++++ DOCUMENT ++++

This function removes or transliterates diacritics, ligatures, and other non-ascii characters while normalising whitespace and punctuation into hyphens. The result contains only lowercase letters ([a-z]), digits ([0-9]) and hyphens, making it suitable for use in urls, file names or keys.
- Parameters:
text – The original, possibly unicode string that needs to be slugified.
- Returns:
A hyphen-separated ascii slug derived from text. If text is empty or the transformation leads to an empty string the returned slug will also be empty (“”).

++++ SUPPLIED ENTRIES ++++

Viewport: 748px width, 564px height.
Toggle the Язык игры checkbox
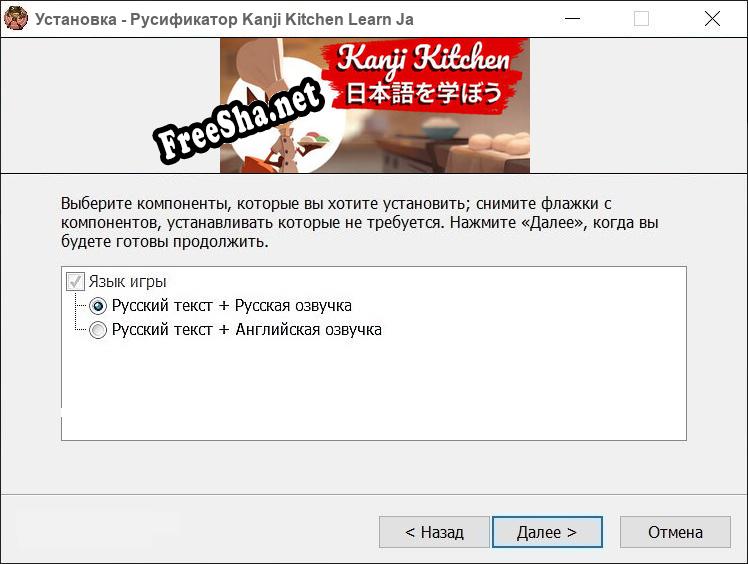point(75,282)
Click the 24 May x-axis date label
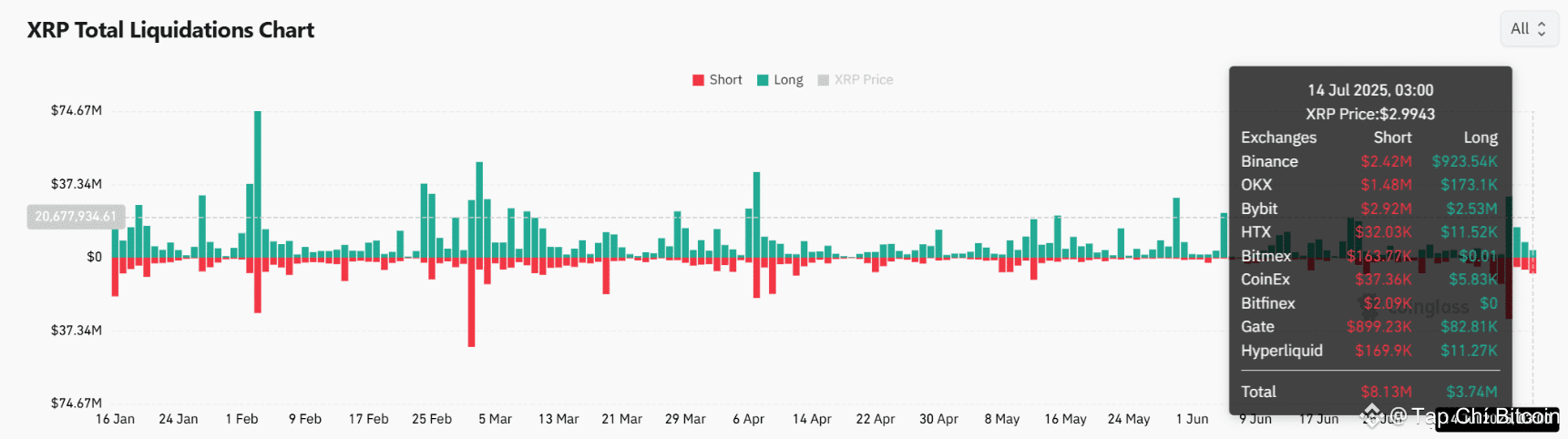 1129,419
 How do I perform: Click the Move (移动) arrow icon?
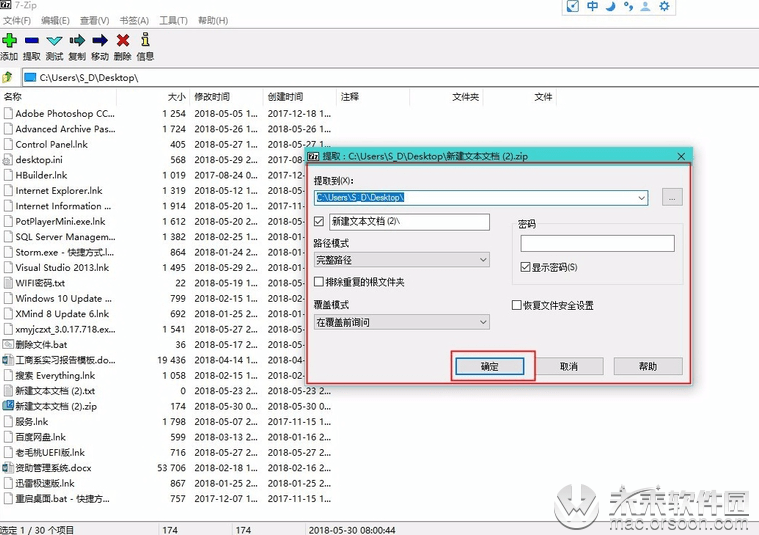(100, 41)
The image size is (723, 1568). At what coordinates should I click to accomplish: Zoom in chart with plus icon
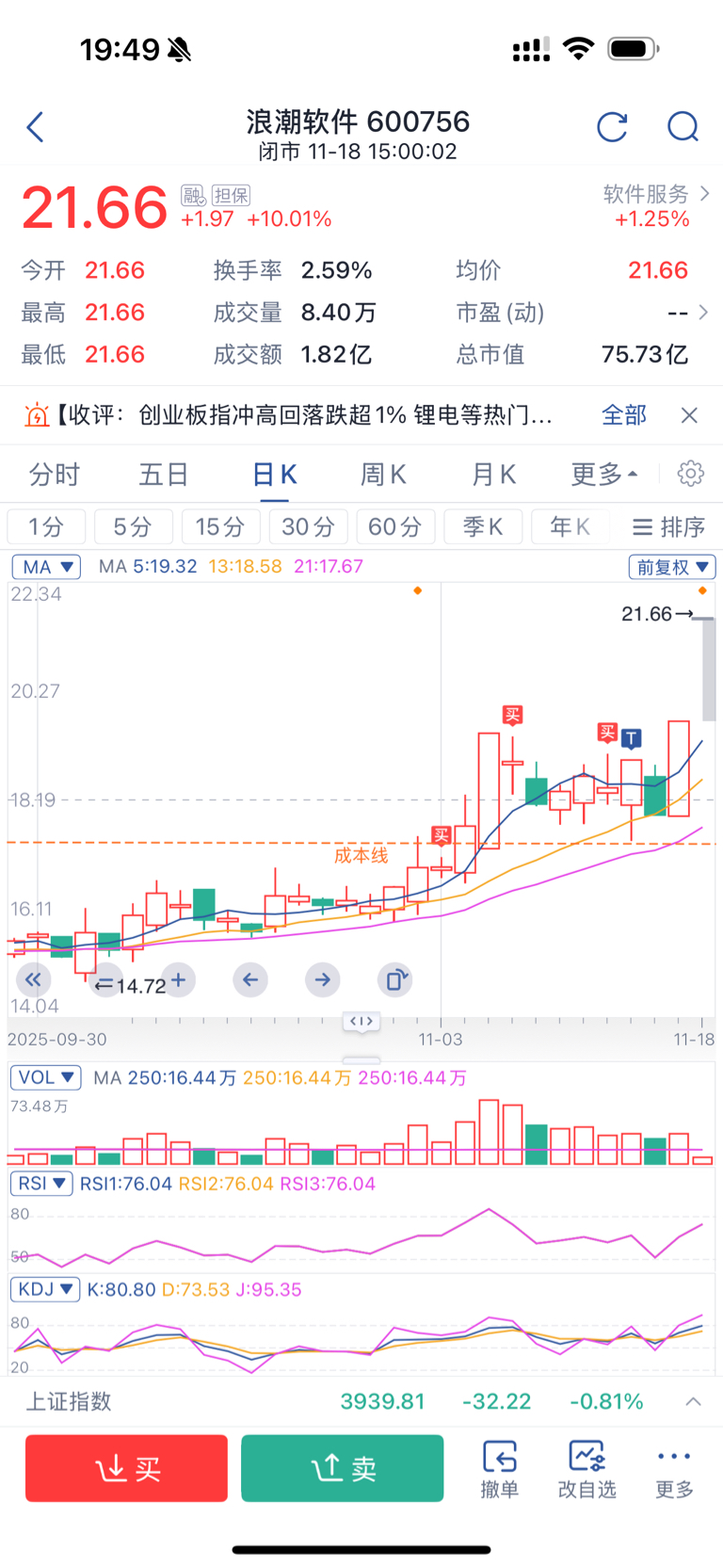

++++

> WHAT IS NEEDED
The function description says the result is suitable for certain uses. List every use it names.

> FULL OUTPUT
- urls
- file names
- keys